To achieve these objectives, the project will develop innovative methods for architectural and interdisciplinary design studios by combining insights form architecture, urbanism, literature, film, philosophy, and critical theory. These methods are aimed to encourage students to engage with environmental, social, cultural, political, and spatial questions and conditions through a holistic and intersectional perspective, enabling them to move beyond the design of objects and forms towards a broader process of engaging with our (un)built environment. The developed methods will be tested in architectural and interdisciplinary spatial education, as well as in spatial practice, while being continuously analyzed and refined. Both the developed methods and the outcomes of the design studios will be continuously shared through different dissemination channels in order to create a growing and accessible resource which can be further adapted and expanded by researches, educators, and practitioners.
EDUTOPIA will unfold over a two-and-a-half-year period, progressing through a continuous cycle of developing, testing, refining, and disseminating new educational methods and findings. Throughout the project, the Faculty of Architecture in Zagreb will serve as the primary host institution, providing the setting for research activities and as the location of two design studios which will be held during consecutive winter semesters. The design studios will form the project’s central testing ground in which newly developed methods will be introduced, evaluated, and refined in collaboration with architectural students. Running alongside the main design studios at the Faculty of Architecture, the project will also include a secondment period with the DeltaLab Center for Urban Transition, Architecture, and Urbanism of the University of Rijeka.
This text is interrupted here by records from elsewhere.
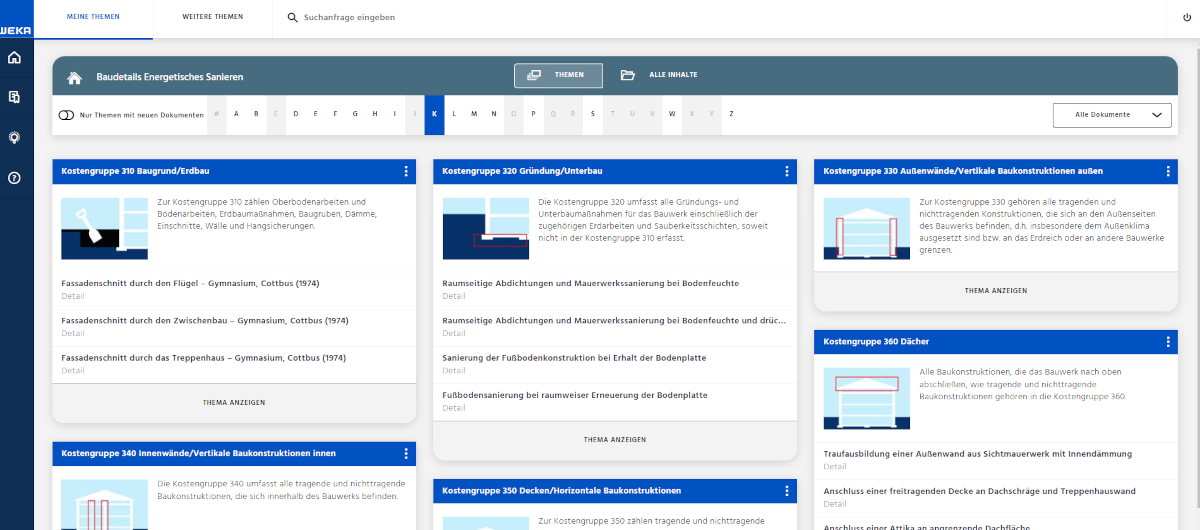Open three-dot menu of Kostengruppe 330 card
The width and height of the screenshot is (1200, 530).
tap(1168, 172)
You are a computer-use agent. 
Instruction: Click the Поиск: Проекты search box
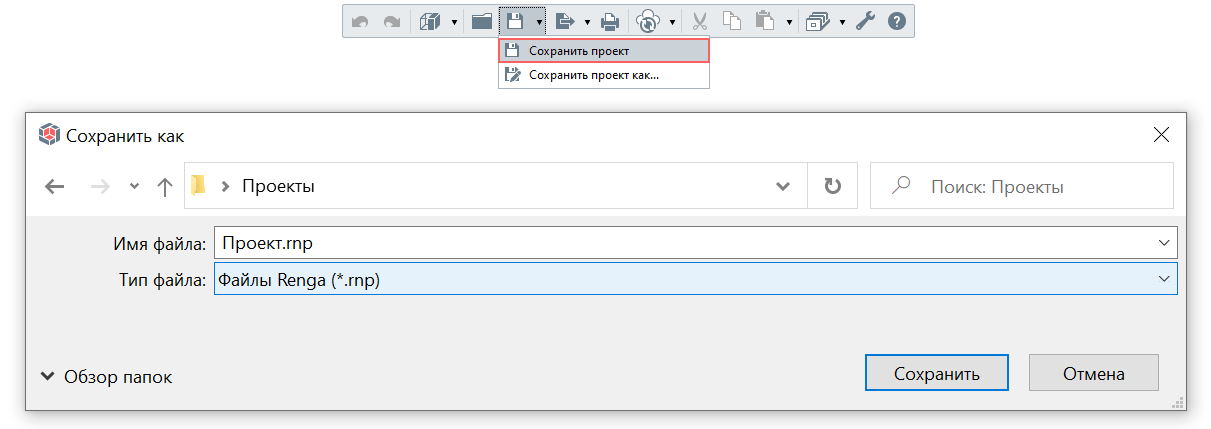click(x=1022, y=186)
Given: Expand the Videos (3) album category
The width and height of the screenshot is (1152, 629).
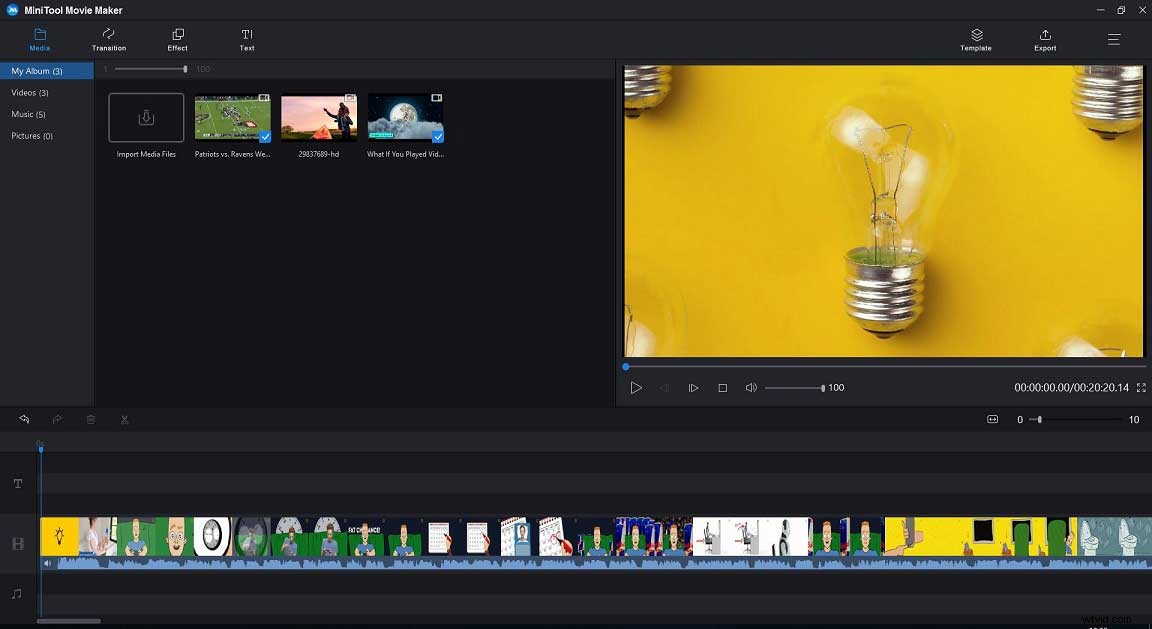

There the project will extend into an interdisciplinary research and education environment through the Urban Studies post-graduate specialist program. During the academic year 2025/2026, the developing methods will be adapted and tested with the program’s second generation of students, allowing the project to explore how utopian-based speculative and narrative approaches could operate beyond architectural education alone.
The last six months of the EDUTOPIA project will be dedicated to a non-academic placement at Urbanex, where the methods developed throughout the research will be translated into professional spatial practice and tested with ongoing strategic planning and urban-scale projects. Between these key phases, the project will focus on preparing new studio methods, analyzing the collected processes and outcomes, as well as on disseminating the research through exhibitions, publications, public presentations, the online repository, and social media channels. Together, the interconnected stages of the project will establish an iterative process in which each cycle will inform the next, continuously refining EDUTOPIA’s educational approach and strengthening its relevance across education, interdisciplinary research, and professional practice.